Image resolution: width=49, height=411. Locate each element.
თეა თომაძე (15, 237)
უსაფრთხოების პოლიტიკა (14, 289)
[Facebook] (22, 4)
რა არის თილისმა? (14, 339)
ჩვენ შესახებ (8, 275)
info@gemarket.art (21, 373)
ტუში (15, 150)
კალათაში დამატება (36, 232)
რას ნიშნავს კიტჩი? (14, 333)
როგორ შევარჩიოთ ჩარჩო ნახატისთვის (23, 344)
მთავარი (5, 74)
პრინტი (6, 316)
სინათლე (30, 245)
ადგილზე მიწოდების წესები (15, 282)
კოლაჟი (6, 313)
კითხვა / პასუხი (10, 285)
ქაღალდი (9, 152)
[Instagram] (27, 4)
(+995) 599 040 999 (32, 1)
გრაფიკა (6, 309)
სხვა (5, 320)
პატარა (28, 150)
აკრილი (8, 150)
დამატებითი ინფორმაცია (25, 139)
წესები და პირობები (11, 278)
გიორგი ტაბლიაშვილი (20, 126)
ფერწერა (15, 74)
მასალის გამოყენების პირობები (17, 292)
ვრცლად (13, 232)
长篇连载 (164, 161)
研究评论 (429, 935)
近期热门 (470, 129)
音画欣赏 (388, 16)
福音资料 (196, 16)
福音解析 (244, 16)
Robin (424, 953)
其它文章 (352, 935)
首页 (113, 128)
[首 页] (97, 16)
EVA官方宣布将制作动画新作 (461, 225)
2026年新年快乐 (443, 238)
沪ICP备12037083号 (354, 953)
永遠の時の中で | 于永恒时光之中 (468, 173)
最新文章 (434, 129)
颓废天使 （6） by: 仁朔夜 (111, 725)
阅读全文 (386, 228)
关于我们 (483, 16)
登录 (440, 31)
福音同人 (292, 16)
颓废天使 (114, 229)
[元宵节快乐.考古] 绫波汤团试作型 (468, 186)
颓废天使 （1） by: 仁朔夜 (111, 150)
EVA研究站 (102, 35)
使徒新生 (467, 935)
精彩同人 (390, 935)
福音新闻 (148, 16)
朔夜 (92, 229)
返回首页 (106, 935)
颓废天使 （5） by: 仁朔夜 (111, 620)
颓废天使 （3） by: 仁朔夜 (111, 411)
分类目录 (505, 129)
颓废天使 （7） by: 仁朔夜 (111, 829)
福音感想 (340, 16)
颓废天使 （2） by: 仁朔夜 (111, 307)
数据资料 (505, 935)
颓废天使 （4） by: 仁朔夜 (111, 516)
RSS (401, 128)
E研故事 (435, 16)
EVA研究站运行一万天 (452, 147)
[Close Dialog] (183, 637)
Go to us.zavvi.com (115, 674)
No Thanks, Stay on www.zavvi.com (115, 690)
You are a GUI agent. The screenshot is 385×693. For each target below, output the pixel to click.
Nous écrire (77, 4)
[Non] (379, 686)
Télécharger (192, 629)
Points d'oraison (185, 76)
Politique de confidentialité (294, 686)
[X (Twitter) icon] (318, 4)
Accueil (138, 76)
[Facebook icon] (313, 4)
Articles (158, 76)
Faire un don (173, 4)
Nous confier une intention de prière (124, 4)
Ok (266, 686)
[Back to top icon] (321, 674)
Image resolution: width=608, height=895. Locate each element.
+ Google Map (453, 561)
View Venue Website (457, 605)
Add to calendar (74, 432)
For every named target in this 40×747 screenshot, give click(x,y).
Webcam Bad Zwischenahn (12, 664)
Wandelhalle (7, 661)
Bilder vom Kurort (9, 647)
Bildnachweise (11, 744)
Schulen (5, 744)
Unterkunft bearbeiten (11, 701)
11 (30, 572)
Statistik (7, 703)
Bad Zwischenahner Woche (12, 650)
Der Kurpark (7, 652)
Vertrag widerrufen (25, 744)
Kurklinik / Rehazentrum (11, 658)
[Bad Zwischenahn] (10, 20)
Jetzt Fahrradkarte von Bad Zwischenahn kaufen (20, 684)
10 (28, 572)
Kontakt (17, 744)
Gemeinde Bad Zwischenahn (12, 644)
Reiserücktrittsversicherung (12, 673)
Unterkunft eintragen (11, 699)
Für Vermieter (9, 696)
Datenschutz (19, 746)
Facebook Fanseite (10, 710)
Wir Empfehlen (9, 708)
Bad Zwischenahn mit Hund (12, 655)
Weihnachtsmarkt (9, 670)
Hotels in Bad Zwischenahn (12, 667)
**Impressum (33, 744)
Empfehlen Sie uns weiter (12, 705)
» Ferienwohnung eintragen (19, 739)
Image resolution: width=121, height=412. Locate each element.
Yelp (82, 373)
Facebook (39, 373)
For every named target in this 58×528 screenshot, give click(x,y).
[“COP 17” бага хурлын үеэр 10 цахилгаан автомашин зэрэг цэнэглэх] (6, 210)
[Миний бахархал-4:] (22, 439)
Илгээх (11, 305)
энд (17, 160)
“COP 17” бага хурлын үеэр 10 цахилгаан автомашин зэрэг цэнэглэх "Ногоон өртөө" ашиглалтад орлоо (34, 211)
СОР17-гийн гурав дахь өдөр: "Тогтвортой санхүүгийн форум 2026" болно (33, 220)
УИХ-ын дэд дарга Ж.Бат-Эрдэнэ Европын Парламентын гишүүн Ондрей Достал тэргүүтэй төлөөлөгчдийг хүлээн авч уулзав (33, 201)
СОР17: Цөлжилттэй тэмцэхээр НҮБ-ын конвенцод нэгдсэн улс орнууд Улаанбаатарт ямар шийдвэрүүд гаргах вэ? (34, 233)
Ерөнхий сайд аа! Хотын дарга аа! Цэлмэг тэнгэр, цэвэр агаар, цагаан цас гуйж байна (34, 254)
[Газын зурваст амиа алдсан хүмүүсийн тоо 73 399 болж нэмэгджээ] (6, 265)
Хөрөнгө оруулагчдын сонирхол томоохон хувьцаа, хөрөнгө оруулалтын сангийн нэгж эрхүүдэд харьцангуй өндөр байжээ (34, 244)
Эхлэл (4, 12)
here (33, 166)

DESCRIPTION OF THE TASK: Count the lines in the records above that contain the string "үеэр", with case counting. Reply with the number alone.

RESULT FOR THIS EXERCISE: 2